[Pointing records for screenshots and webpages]
---+---
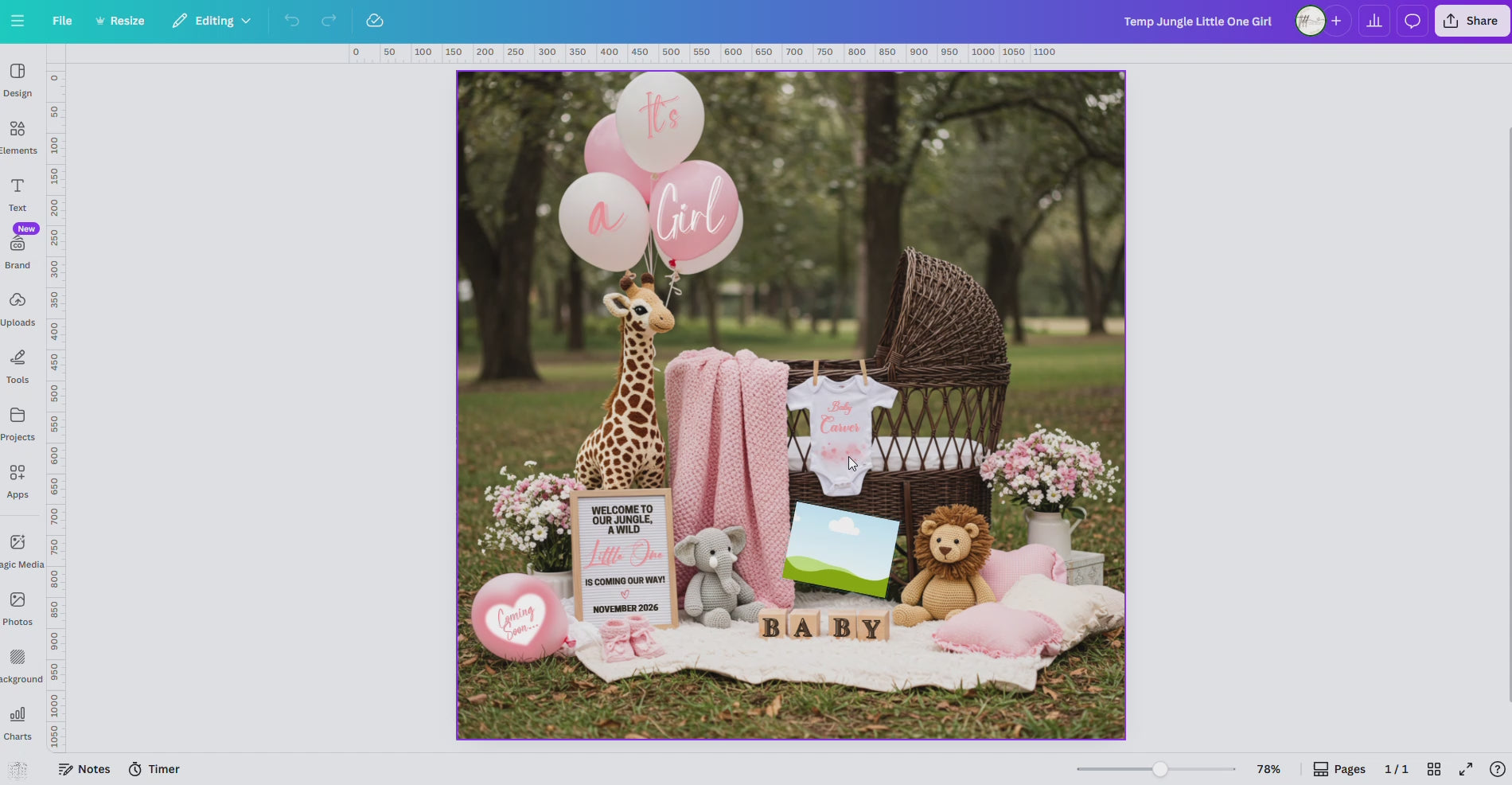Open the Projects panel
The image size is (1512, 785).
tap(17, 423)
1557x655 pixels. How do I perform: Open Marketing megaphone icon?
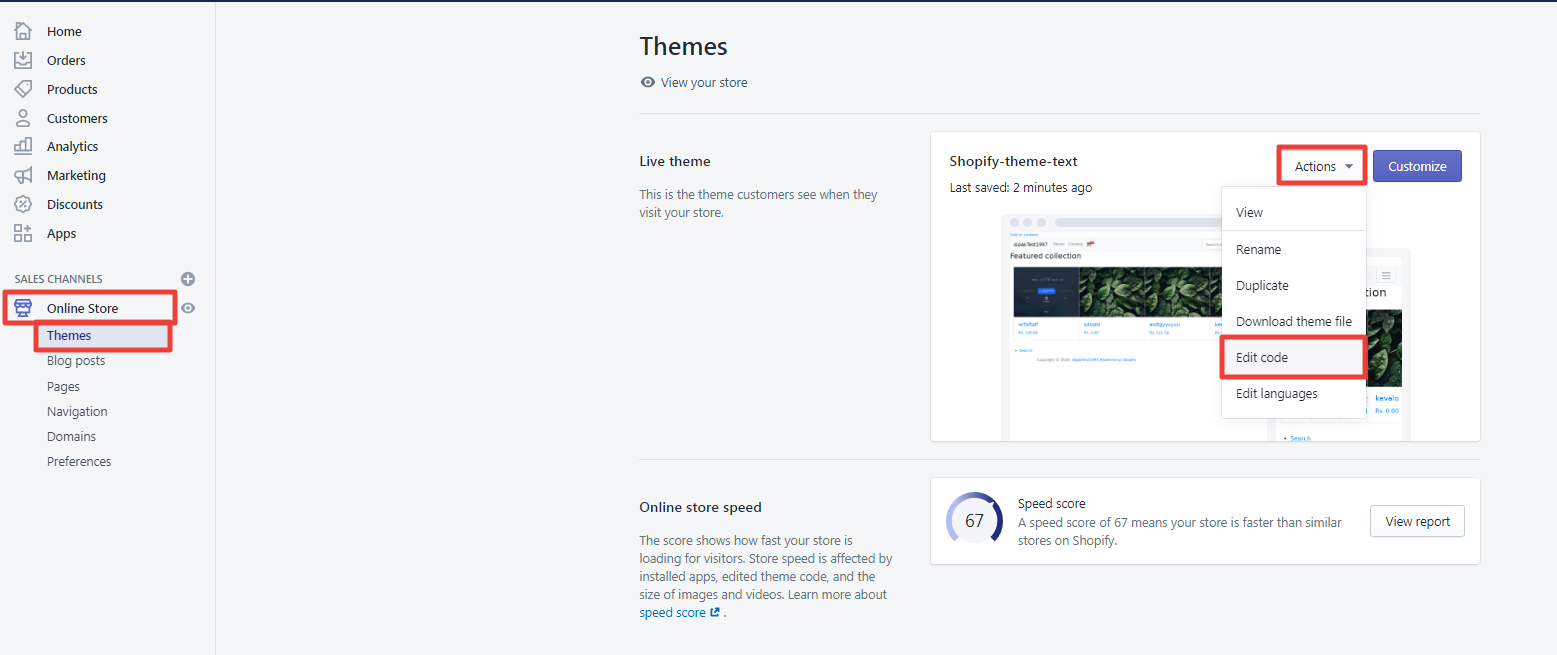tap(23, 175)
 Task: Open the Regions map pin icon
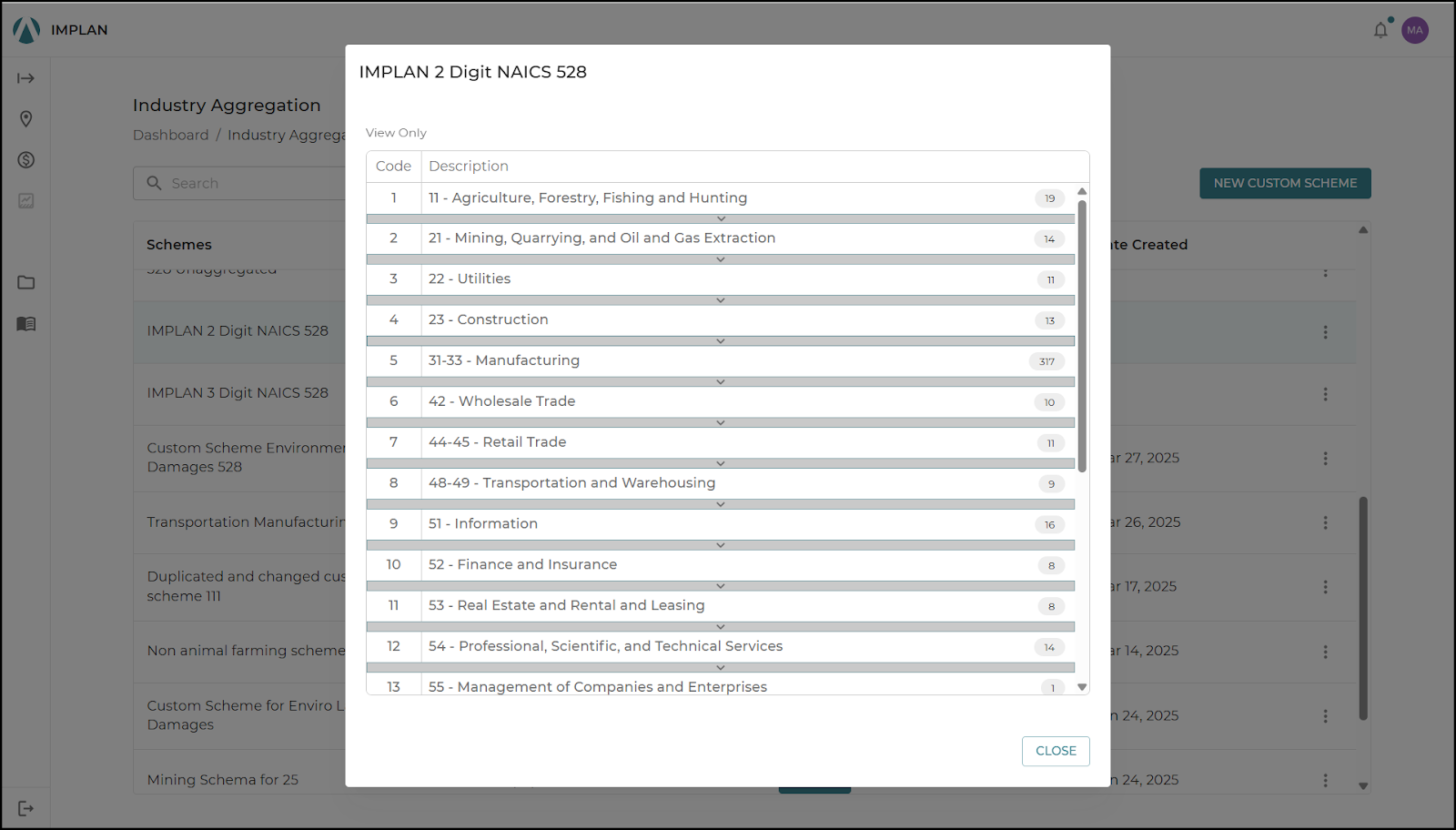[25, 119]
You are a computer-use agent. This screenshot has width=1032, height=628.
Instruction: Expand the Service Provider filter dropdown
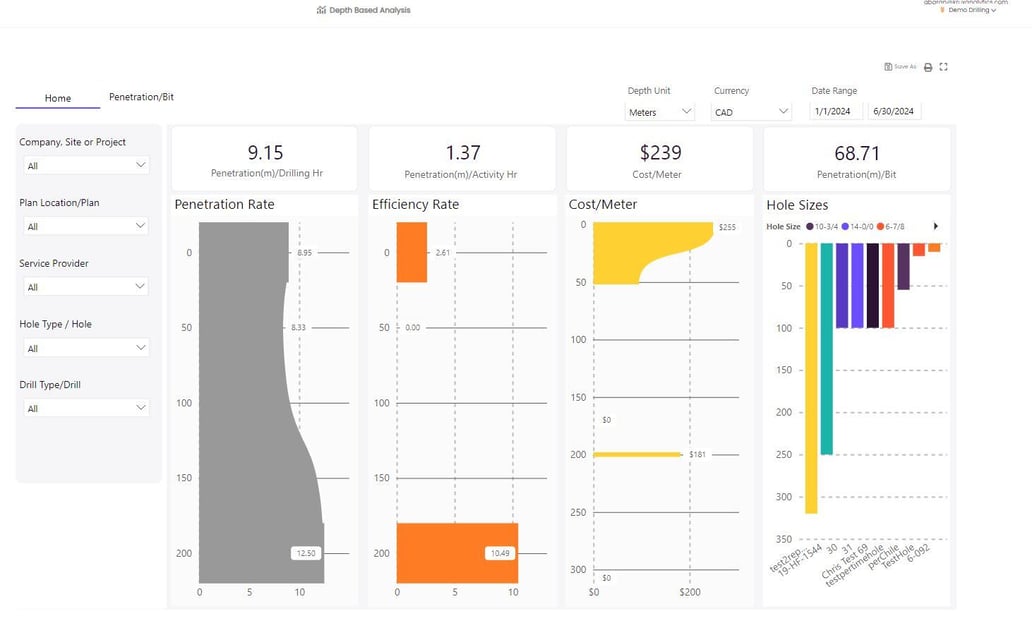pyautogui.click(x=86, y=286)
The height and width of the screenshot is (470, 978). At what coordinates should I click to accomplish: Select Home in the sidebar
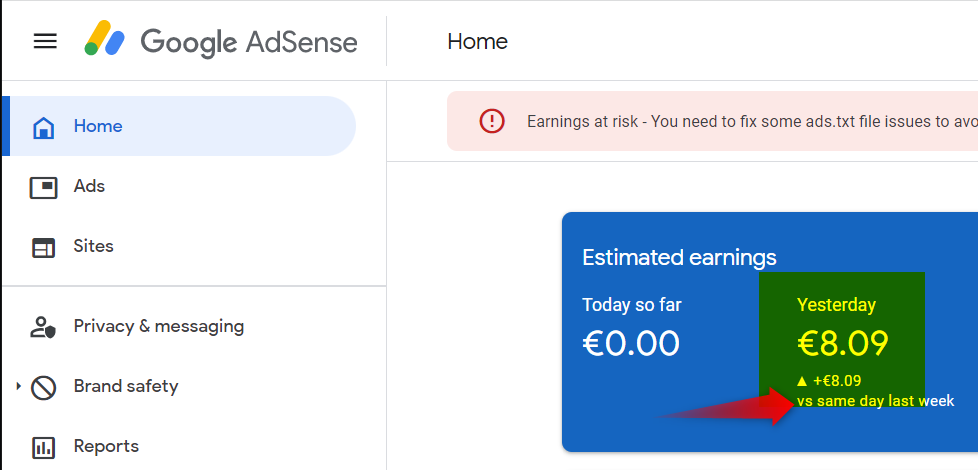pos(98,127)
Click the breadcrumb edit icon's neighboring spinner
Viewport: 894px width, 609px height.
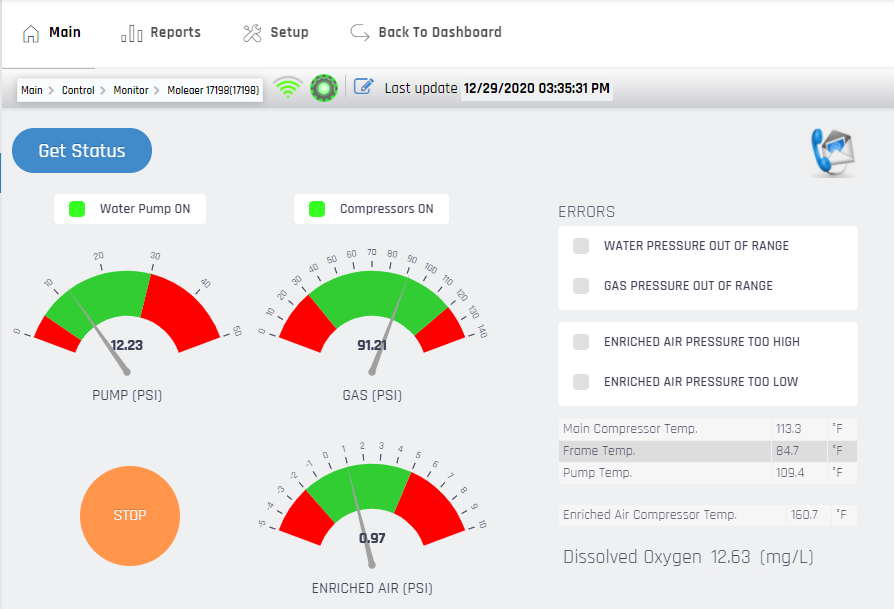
---+---
**What is needed**
Convert every line of the records above into a Markdown table with the columns No. and Line, numbering the rows and omitting blank lines. Leave the pictures out of the table.

**Answer**
| No. | Line |
|---|---|
| 1 | Open the Projects panel |
| 2 | The image size is (1512, 785). |
| 3 | tap(17, 423) |
| 4 | 1557x655 pixels. How do I perform: Open Marketing megaphone icon? |
| 5 | tap(23, 175) |
| 6 |  Task: Open the Regions map pin icon |
| 7 | [25, 119] |
| 8 | You are a computer-use agent. This screenshot has width=1032, height=628. |
| 9 | Instruction: Expand the Service Provider filter dropdown |
| 10 | pyautogui.click(x=86, y=286) |
| 11 | The height and width of the screenshot is (470, 978). At what coordinates should I click to accomplish: Select Home in the sidebar |
| 12 | pos(98,127) |
| 13 | Click the breadcrumb edit icon's neighboring spinner |
| 14 | Viewport: 894px width, 609px height. |